Le président Félix-Antoine Tshisekedi Tshilombo a reçu, ce lundi 1er juin 2026 à Kinshasa, le Directeur général de l’Organisation mondiale de la Santé (OMS), Tedros Adhanom Ghebreyesus. Au centre des échanges : le renforcement de la riposte contre la 17ᵉ épidémie d’Ebola qui frappe actuellement plusieurs zones de l’est de la République démocratique du Congo.
La lutte contre la maladie à virus Ebola a franchi une nouvelle étape diplomatique et sanitaire ce lundi à Kinshasa. Le président de la République, Félix-Antoine Tshisekedi Tshilombo, s’est entretenu avec le Directeur général de l’Organisation mondiale de la Santé (OMS), le Dr Tedros Adhanom Ghebreyesus, en visite de travail en RDC dans le cadre du suivi de la situation épidémiologique.
Cette rencontre de haut niveau a permis d’évaluer l’évolution de la 17ᵉ épidémie d’Ebola, causée par la souche Bundibugyo, ainsi que les mesures déjà mises en œuvre pour limiter sa propagation dans les provinces affectées.
Au cours des discussions, le Chef de l’État a réaffirmé la détermination du gouvernement congolais à poursuivre la mobilisation des ressources humaines, matérielles et financières nécessaires pour faire face à cette urgence de santé publique. L’objectif, a-t-il souligné, reste de contenir rapidement l’épidémie tout en assurant une prise en charge efficace des personnes touchées.
De son côté, le Directeur général de l’OMS a renouvelé l’engagement de son organisation à accompagner la RDC dans cette riposte. Il a salué les efforts des équipes médicales, des autorités sanitaires et des partenaires mobilisés sur le terrain depuis la déclaration officielle de l’épidémie.
Cette audience intervient après plusieurs activités menées par le responsable de l’OMS en Ituri, épicentre actuel de la flambée épidémique. À Bunia et dans d’autres zones affectées, Tedros Adhanom Ghebreyesus a rencontré les équipes de riposte, visité des structures sanitaires et échangé avec les autorités provinciales afin d’évaluer les besoins prioritaires.
Les échanges entre Kinshasa et l’OMS ont également porté sur les défis opérationnels auxquels fait face la riposte.
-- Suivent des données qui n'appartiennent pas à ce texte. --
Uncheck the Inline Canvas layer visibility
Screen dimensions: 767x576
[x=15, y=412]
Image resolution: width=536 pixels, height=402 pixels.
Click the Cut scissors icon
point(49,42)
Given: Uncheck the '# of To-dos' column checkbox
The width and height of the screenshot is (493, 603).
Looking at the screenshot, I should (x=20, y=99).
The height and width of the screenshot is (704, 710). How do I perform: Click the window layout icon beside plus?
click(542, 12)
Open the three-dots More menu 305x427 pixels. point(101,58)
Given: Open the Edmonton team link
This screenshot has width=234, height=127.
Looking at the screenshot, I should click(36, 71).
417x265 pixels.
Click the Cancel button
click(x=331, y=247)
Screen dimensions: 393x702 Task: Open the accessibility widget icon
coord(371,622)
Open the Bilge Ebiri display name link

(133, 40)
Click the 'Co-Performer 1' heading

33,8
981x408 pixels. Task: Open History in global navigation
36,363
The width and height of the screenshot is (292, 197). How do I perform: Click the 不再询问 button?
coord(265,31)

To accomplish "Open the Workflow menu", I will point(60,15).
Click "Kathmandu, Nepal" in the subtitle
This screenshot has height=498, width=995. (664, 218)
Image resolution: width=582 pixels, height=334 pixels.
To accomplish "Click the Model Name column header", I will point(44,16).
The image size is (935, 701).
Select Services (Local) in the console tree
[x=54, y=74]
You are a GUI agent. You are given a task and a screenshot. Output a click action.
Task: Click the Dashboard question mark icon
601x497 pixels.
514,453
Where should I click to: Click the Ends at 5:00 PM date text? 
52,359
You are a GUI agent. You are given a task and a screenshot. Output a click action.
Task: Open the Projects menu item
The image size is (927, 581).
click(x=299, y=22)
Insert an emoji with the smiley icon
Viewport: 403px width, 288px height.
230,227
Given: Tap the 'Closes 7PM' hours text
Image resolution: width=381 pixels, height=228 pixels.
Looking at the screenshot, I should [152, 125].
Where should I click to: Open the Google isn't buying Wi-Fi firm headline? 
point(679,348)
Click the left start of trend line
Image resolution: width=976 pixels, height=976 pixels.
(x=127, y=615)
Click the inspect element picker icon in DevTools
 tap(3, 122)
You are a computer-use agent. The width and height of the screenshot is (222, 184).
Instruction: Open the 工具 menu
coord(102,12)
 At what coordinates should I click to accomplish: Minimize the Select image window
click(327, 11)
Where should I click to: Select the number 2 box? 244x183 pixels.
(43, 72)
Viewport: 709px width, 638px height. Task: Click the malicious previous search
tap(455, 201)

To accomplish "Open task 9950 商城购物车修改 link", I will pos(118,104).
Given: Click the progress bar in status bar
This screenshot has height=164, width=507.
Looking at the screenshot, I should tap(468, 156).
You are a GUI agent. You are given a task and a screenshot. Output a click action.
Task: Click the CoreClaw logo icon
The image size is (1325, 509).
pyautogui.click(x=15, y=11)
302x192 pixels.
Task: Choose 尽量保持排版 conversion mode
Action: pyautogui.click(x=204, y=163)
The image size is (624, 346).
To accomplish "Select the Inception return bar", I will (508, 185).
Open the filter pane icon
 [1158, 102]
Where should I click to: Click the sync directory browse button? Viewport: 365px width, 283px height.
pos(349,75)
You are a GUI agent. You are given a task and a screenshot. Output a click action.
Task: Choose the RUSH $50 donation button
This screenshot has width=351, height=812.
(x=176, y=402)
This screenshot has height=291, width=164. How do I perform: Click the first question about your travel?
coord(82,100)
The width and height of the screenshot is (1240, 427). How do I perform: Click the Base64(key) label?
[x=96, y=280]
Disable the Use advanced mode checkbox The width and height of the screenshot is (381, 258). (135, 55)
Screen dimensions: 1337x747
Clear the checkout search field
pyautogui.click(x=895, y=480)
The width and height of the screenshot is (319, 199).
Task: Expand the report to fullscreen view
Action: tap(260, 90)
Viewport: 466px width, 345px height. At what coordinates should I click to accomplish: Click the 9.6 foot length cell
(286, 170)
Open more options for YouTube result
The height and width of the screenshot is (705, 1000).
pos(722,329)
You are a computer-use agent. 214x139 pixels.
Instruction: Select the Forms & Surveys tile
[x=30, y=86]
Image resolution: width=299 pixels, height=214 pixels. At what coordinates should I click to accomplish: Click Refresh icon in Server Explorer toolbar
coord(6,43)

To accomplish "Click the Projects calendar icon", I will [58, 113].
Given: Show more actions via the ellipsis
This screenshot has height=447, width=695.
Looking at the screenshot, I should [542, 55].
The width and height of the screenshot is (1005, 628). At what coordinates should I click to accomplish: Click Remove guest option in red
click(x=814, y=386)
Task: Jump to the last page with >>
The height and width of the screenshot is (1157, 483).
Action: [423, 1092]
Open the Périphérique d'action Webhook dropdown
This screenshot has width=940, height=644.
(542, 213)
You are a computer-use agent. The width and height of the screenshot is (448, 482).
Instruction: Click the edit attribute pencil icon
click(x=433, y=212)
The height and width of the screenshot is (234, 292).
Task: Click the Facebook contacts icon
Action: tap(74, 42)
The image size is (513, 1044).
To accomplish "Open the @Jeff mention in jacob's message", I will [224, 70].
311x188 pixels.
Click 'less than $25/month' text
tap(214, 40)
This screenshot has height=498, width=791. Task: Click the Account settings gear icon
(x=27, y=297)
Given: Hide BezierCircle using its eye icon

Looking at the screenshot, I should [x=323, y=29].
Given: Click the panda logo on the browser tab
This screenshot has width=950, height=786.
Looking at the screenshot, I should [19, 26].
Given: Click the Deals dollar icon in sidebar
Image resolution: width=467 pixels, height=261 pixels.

L’insécurité persistante dans certaines régions de l’est du pays, les mouvements de population ainsi que les difficultés d’accès à certaines communautés figurent parmi les facteurs susceptibles de compliquer les interventions sanitaires.
Dans ce contexte, les deux parties ont insisté sur la nécessité de renforcer la coordination entre le gouvernement congolais, les agences des Nations unies et les partenaires techniques engagés dans la lutte contre Ebola. Elles ont également mis l’accent sur l’importance de la sensibilisation communautaire, considérée comme un élément clé pour interrompre la chaîne de transmission du virus.
Cette rencontre traduit la volonté commune de la RDC et de l’OMS de maintenir une réponse rapide et efficace face à l’épidémie. Elle intervient alors que les autorités sanitaires multiplient les actions de surveillance, de prévention et de prise en charge afin d’éviter une propagation plus large de la maladie.
Alors que le pays bénéficie d’une expérience reconnue dans la gestion des précédentes flambées d’Ebola, les autorités congolaises et leurs partenaires entendent capitaliser sur ces acquis pour maîtriser rapidement cette nouvelle épidémie. Au-delà de l’urgence sanitaire, l’enjeu est également de renforcer durablement la résilience du système de santé national face aux futures crises.